Standard-generalized markup language, or SGML, is common to all digital documents in the program. This enables all documents, from letters and maps to technical schematics, to be input easily and output from Kodak and Fujitsu scanners. The system is also equipped to read and write to CD-ROM, which enables users to create new documents on the fly.
These virtual documents -- combining text, graphics, maps and schematics -- can be produced in various formats. Advanced data distribution, meanwhile, allows users to transfer data to any destination. It need not be printed, Brennan said.
The CD-ROM system integrated by Kodak is based on a client/server architecture, where Windows-based PCs, outfitted with intuitive graphical user interfaces, access Sun SparcStation servers.
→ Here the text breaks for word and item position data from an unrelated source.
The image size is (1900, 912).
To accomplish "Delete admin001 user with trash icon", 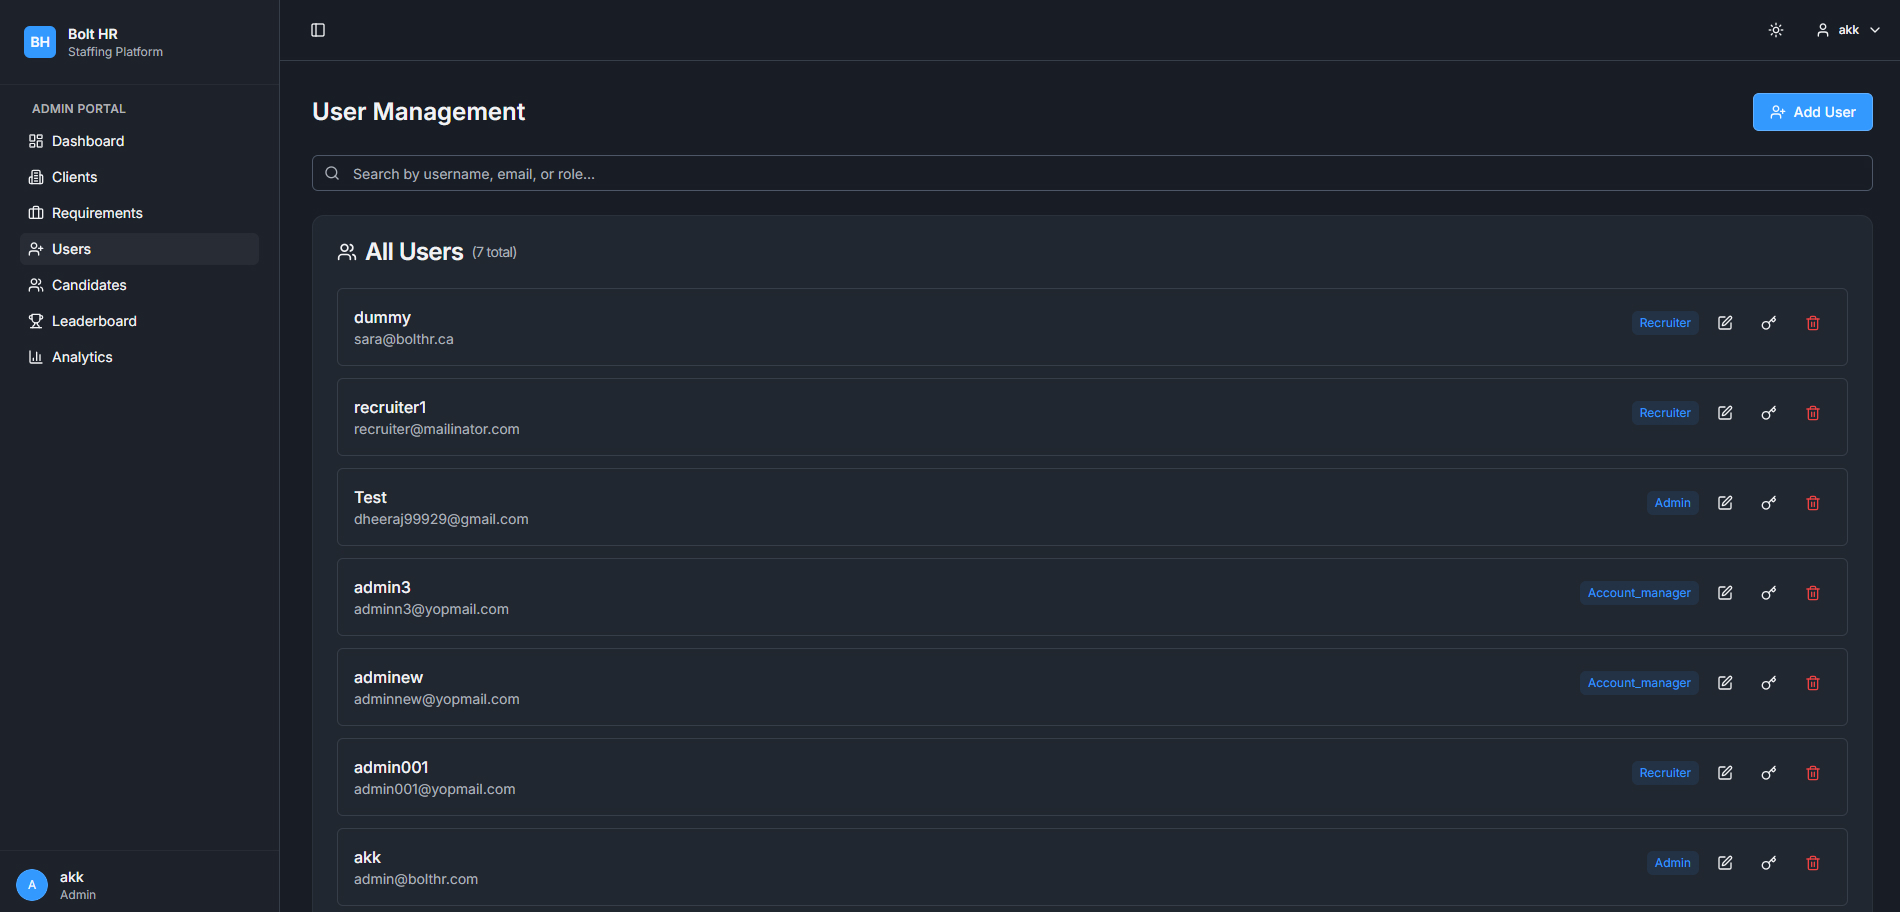I will pyautogui.click(x=1813, y=773).
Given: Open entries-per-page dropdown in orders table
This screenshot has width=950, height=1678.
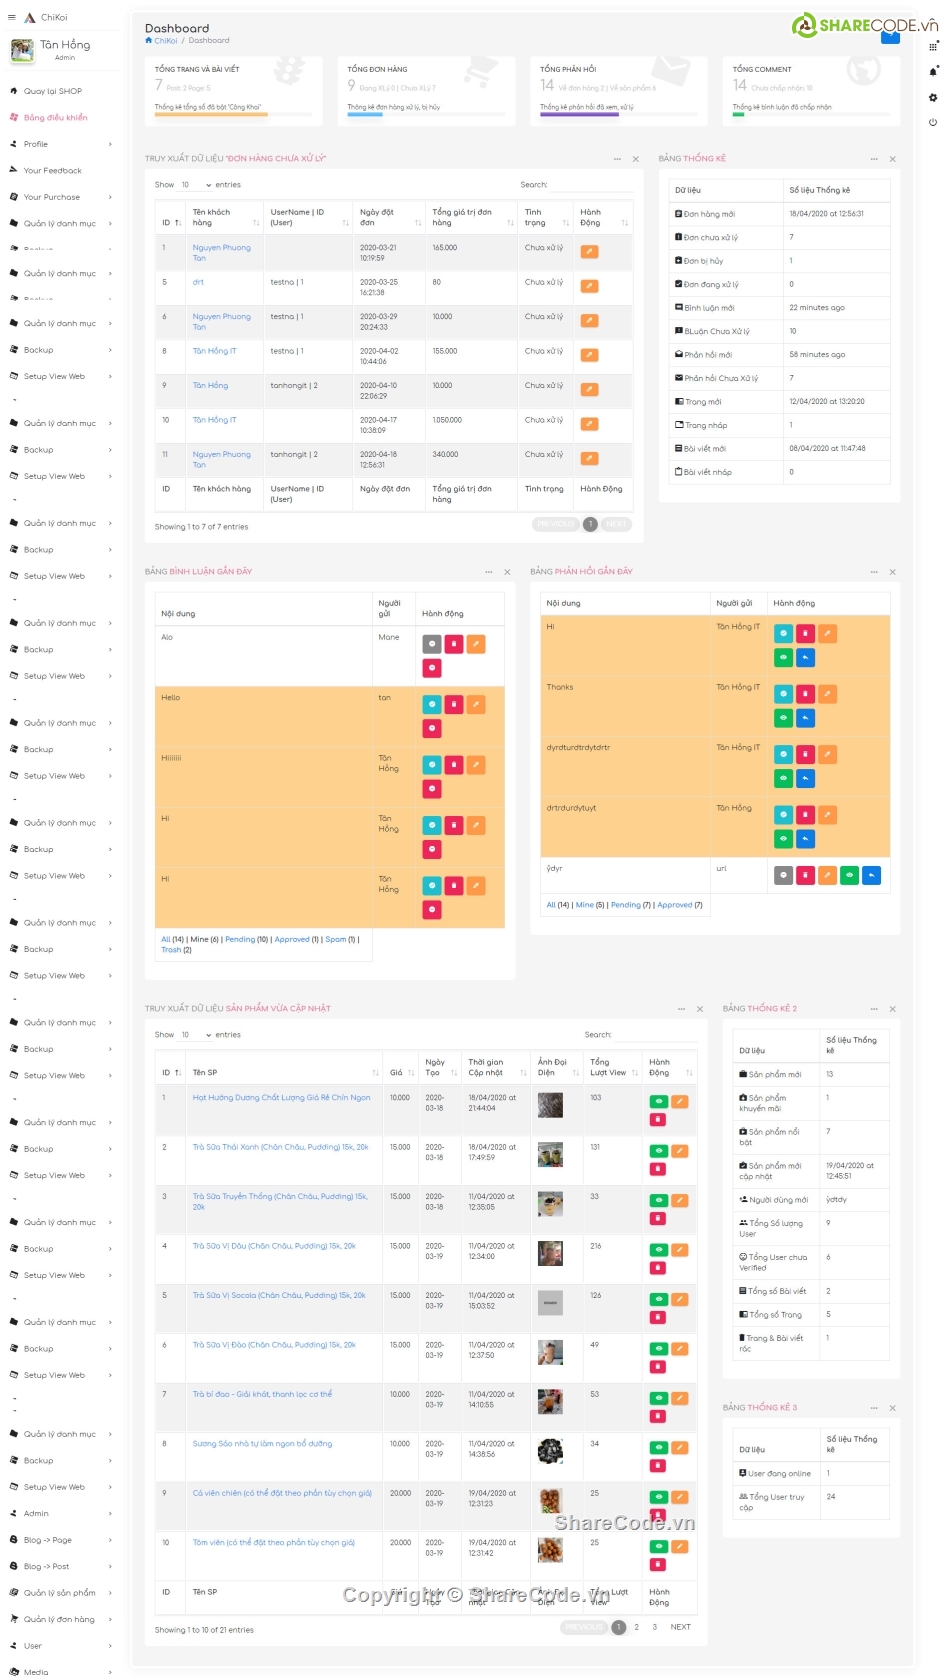Looking at the screenshot, I should [196, 185].
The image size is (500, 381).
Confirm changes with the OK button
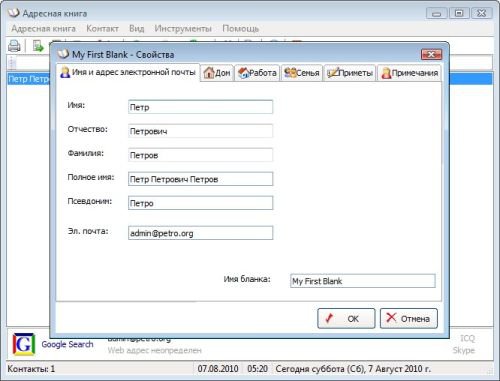tap(346, 318)
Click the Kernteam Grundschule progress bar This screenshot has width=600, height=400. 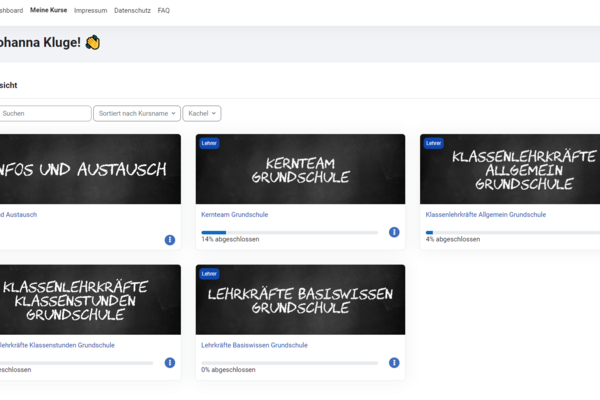pyautogui.click(x=289, y=232)
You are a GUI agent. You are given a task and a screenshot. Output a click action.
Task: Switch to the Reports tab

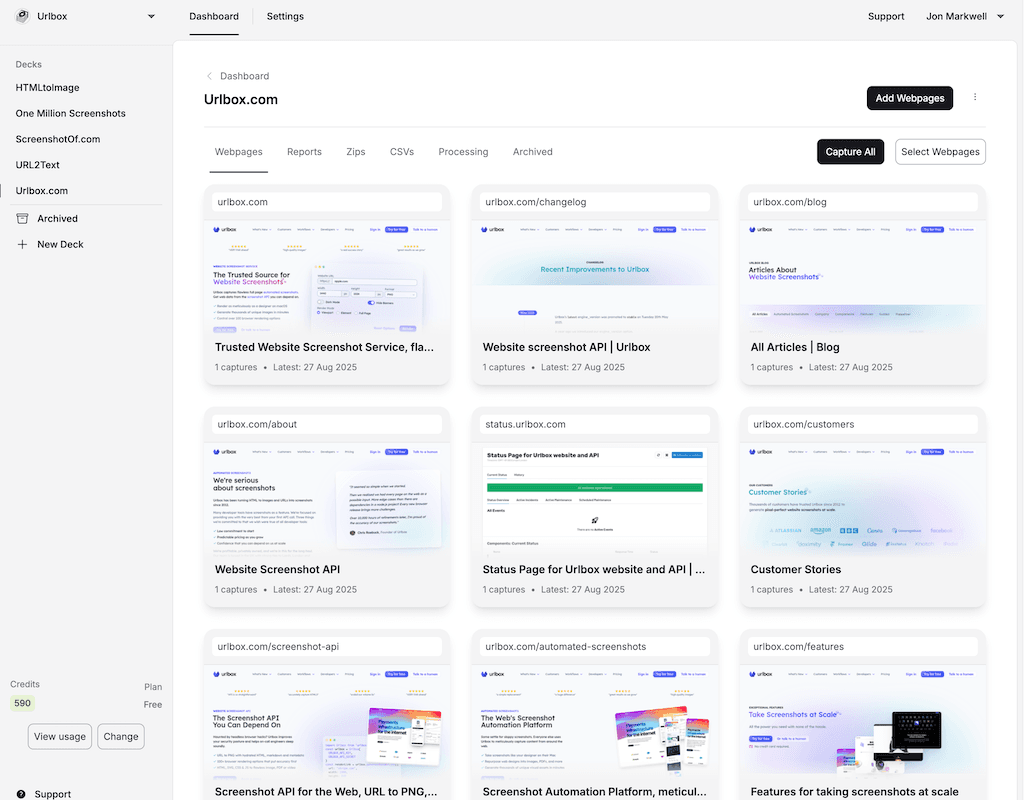304,152
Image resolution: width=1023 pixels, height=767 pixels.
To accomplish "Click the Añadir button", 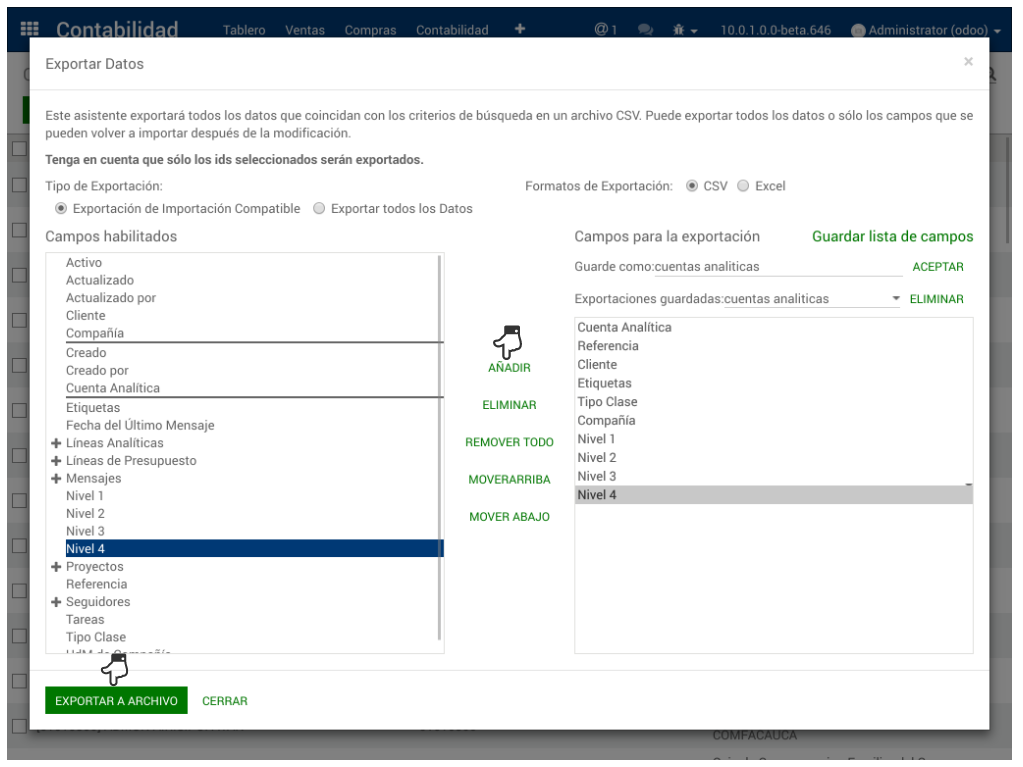I will point(509,368).
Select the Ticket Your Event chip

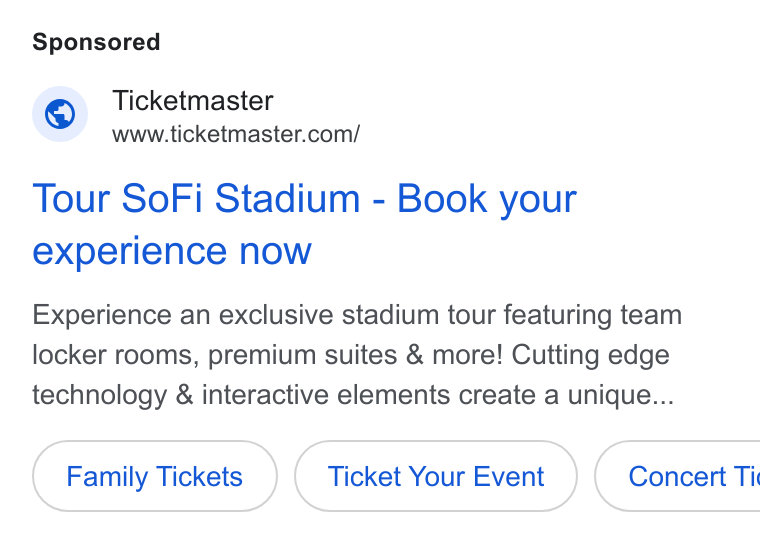click(x=436, y=476)
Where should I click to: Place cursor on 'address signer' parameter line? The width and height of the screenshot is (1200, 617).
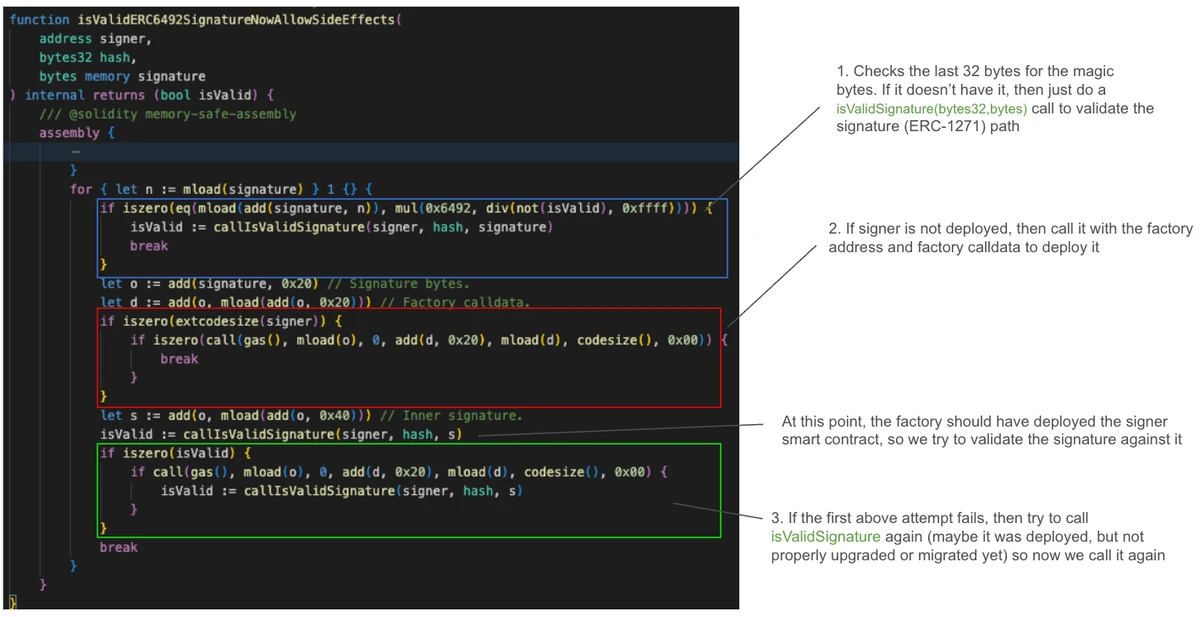pos(95,38)
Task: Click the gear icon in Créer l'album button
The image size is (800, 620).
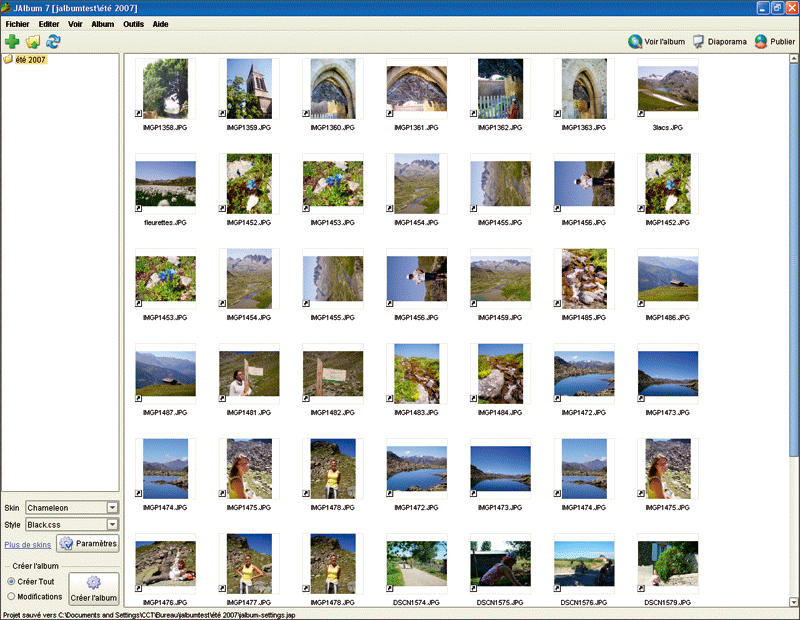Action: tap(93, 583)
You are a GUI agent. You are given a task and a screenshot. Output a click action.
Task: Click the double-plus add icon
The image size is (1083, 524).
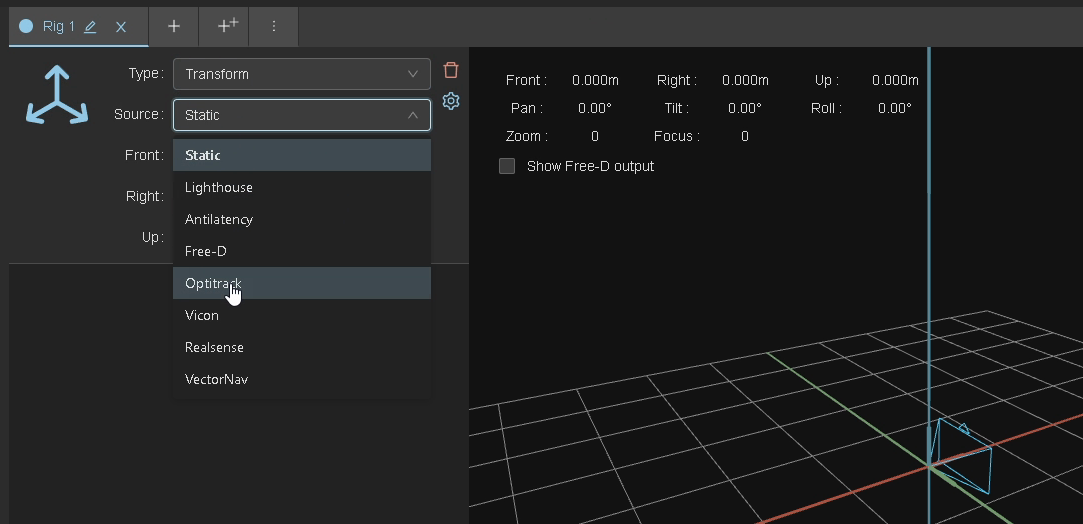pyautogui.click(x=227, y=26)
Software from Audre enables drawings in raster and vector formats, including maps, technical publications and electronic schematics, to be converted to CALS-compliant formats, such as SGML.
The Pentagon recognizes the cost benefits these technologies provide. But CD-ROM storage technology offers other advantages. First, ADMAPS CD-ROMs shorten the time for document production and improve document quality. Access to data resources is improved. Previously, electronic documents were not compatible with formats. With ADMAPS, however, the Army, Navy and Air Force can access what often has been described as the world's largest data repositories of Pentagon documentation.
The quality of documentation produced with CD-ROMs surpasses conventional document creation. What's more, the Pentagon has found that CD-ROMs boost employee productivity because they remove the need for personnel to replicate data that exists in other formats. CD-ROM also prevents the circulation of outdated documentation by removing the need for large print runs. Legacy data formats can also be handled through ADMAPS. "There's a migration mechanism for converting those legacy formats into CALS-compliant data packages," said Brennan.
The system will also remain relevant. Based on scalable architecture, it can grow as the Pentagon's needs evolve. Many agencies in the federal government still store data on magnetic tape. ADMAPS can interact with those formats and help agencies transition to CD-ROM.
Other agencies have already emulated the ADMAPS approach. The Social Security Administration and NASA employ CD-ROM technologies to solve their data management problems. The U.S. and federal tax codes are also on CD-ROM.
Networking access to data on disks -- the kind Kodak offers through ADMAPS -- has been pushed by other companies with federal clients, though none of the contracts appear to be as wide-ranging as ADMAPS.
SMS Data Products Group, a McLean, Va., systems integrator, provides federal clients with its NETower, a shared network resource that gives multiple users CD-ROM access.
"When information is power, the ability to manage and access information is control," said Brennan of Kodak. "Cognizant of this, the Pentagon is optimizing pre-existing resources, as well as using diverse data formats, rather than [requiring] rigid limitations. Other agencies can learn from the experience."